L’ammonimento citato da Tommaso Grandi nel suo pregevole blog - “i medici d’urgenza non sono così esperti dei processi di pensiero, come pensano di essere” - può quindi valere anche per altri operatori sanitari? Inoltre l'argomento è stato oggetto di riflessione critica una quindicina di anni fa ad opera di un altro esponente di punta del Simeu, ovvero Carolina Prevaldi, con un altrettanto pregevole articolo sui rischi e sul metodo per ridurre gli errori in PS in era pre see&trait/fast track.

D’altra parte più di mezzo secolo fa il premio Nobel Herbert Simon metteva in guardia il decisore dai vincoli della sua razionalità limitata, mentre si deve ad un altro Nobel, Daniel Khaneman, la scoperta della natura inconsapevole, sistematica e fonte di errori degli innumerevoli bias descritti dai ricercatori, per via di “preconcetti che ricorrono in maniera prevedibile in particolari circostanze”. 

Mi spiace per la dott.ssa Testoni ma malauguratamente temo che “seguire un protocollo ed essere guidati da un processo scientifico” non costituisca una garanzia assoluta verso il rischio clinico dal momento che, come afferma Olivier Sibony nel suo illuminante libro, “perfino quando siamo molto competenti e ben intenzionati, possiamo essere vittime dei nostri bias senza rendercene conto”.

Bibliografia ai link e a richiesta: bllgpp@gmail.com

P.S. Confronto tra gestione IMA e Ictus in P.S.

Prestazioni e Diagnosi effettuate al Pronto Soccorso

In tutti i casi di IMA o Ictus i ricoverati transitati dal PS sono stati sottoposti ad esami microscopici di campioni di varia natura (sangue e urine).

Per quanto riguarda le prestazioni legate in modo più specifico alla patologia cardiaca sono stati eseguiti:

  • 7.072 soggetti (80,3%) avevano eseguito la ricerca di un marker di danno cardiaco (CPK, codice=90154; TROPONINE, codice=90436 e/o90823)
  • 6.243 soggetti (70,9%) avevano avuto uno o più ECG (codice=895*)
  • 1.208 (13,7%) un ecocardiogramma (codice=8872*)
  • 3.518 (39,9%) una radiografia del torace (codice=874*)

I soggetti con sospetto ictus sono stati sotto posti ai seguenti accertamenti specifici:

  •  7.299 soggetti (77,2%) avevano eseguito una TAC del capo (codice prestazione= 87.03)
  •  201 soggetti (2,2%) erano stati sottoposti a RMN del capo (codice prestazione=88.90 o 88.91)

━━━━━━━━━━━━━━━━

**Compito 1**:
Per ciascuna affermazione indica se concorda con l'estratto sugli errori in Pronto Soccorso, rispondendo sì o no e riportando tra virgolette le parole del testo che lo dimostrano.
(a) Più di mezzo secolo fa Herbert Simon ha avvertito il decisore dei limiti della sua razionalità.
(b) Tra i soggetti con sospetto ictus, la RMN del capo è stata eseguita più spesso della TAC del capo.
(c) Gli esami microscopici dei ricoverati con IMA o Ictus hanno riguardato soltanto campioni di sangue.
**Compito 2**:
Rispondi alle seguenti domande sull'estratto sugli errori in Pronto Soccorso, una risposta per riga con la stessa lettera.
(a) Chi ha scritto, una quindicina di anni fa, un articolo sui rischi e sul metodo per ridurre gli errori in PS?
(b) Quanti soggetti avevano avuto uno o più ECG?
(c) Nel libro di quale autore si afferma che perfino persone competenti e ben intenzionate possono essere vittime dei propri bias?
**Compito 3**:
Prosegui l'estratto sugli errori in Pronto Soccorso a partire dalla sua ultima frase.

**Blocco dati**:
━━━━━━━━━━━━━━━━

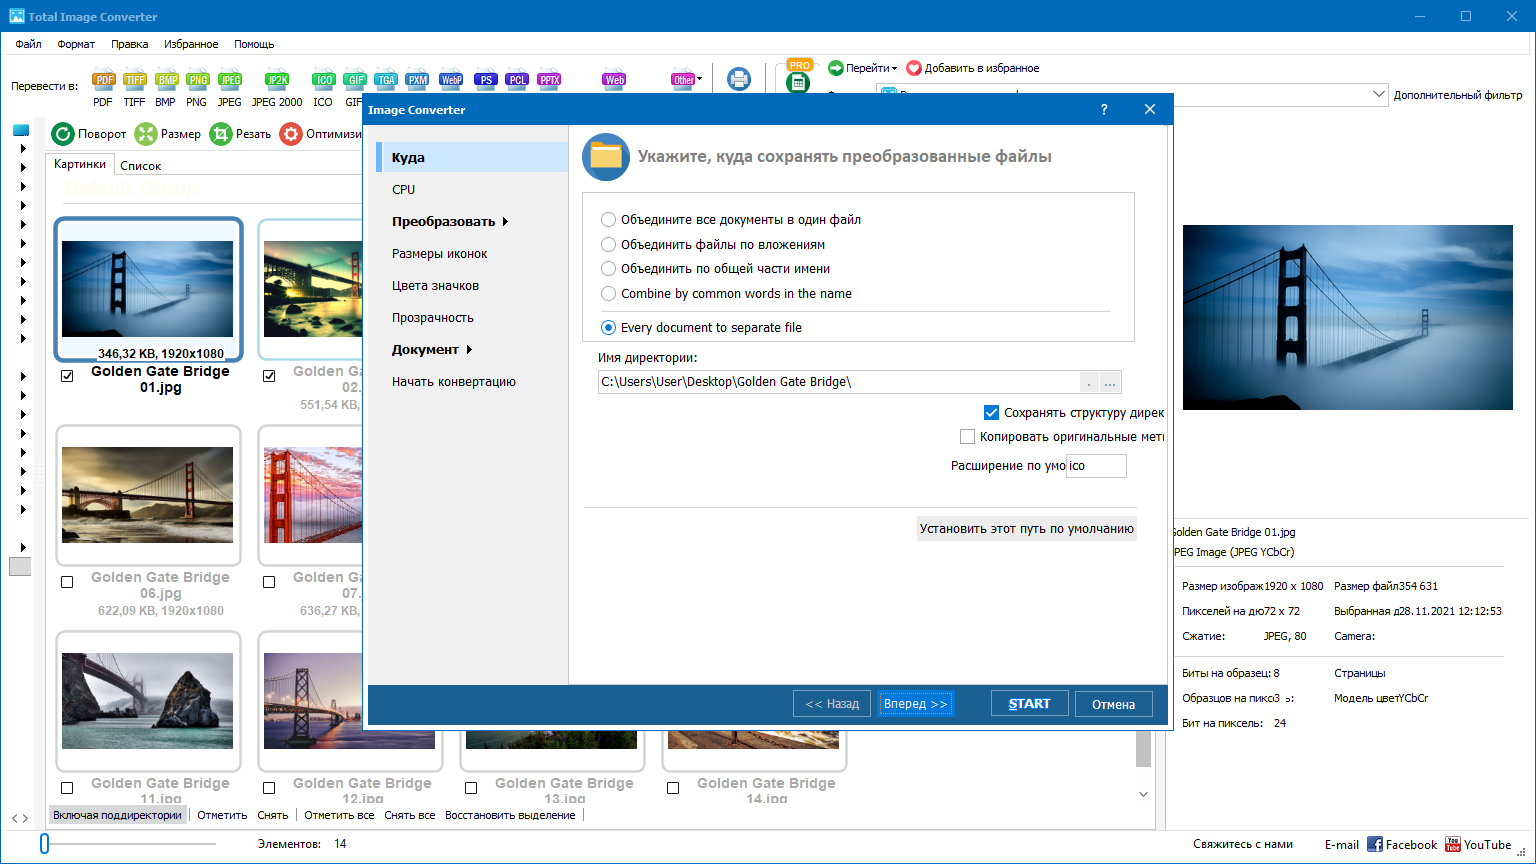Viewport: 1536px width, 864px height.
Task: Open the Other formats dropdown
Action: pyautogui.click(x=686, y=80)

━━━━━━━━━━━━━━━━

**Svolgimento 1**:
(a) Sì: "più di mezzo secolo fa il premio Nobel Herbert Simon metteva in guardia il decisore dai vincoli della sua razionalità limitata".
(b) No: "7.299 soggetti (77,2%) avevano eseguito una TAC del capo" contro "201 soggetti (2,2%) erano stati sottoposti a RMN del capo".
(c) No: "esami microscopici di campioni di varia natura (sangue e urine)".

**Svolgimento 2**:
(a) Carolina Prevaldi.
(b) 6.243 soggetti, pari al 70,9%.
(c) Olivier Sibony.

**Svolgimento 3**:
Mortalità a 1 e 28 giorni ed esiti

Dei 8,808 casi di IMA con accesso al PS 794 (9,0%) risultavano deceduti prima del il 28 giorno, in particolare 229 (2,6%) risultavano deceduti entro 24 ore dall’accesso in PS, mentre 565 (6,4%) tra la seconda e la 28° giornata. Sia la mortalità a 1 che a 28 giorni risultavano associate all’età più avanzata ed anche al codice di triage attribuito.

 Dei 9.456 casi di ictus con accesso al PS 1.423 (15,1%) risultavano deceduti prima del il 28 giorno, in particolare 284 (3,0%) risultavano deceduti entro 24 ore dall’accesso in PS, mentre 1.139 (12,1%) tra la seconda e la 28° giornata. Anche per l’Ictus la mortalità a 1 e a 28 giorni risultavano associate all’età più avanzata e al codice di triage attribuito all’ingresso.

 Nell’arco temporale di osservazione i soggetti con IMA si presentano al PS con un problema principale tipico dell’infarto miocardio acuto (dolore toracico o precordiale, alterazione del ritmo, dispnea) dal 45,9% del 2012 al 63,7% del 2016, mentre per l’ictus il disturbo riconducibile a un problema neurologico è passato dal 27,3% del 2012 al 49,7% del 2016. In entrambi i casi il fenomeno potrebbe essere spiegato sia da una maggior sensibilità dei pazienti nel riferire i sintomi, sia da una maggiore attenzione e attitudine al riconoscimento del personale dei PS durante il triage.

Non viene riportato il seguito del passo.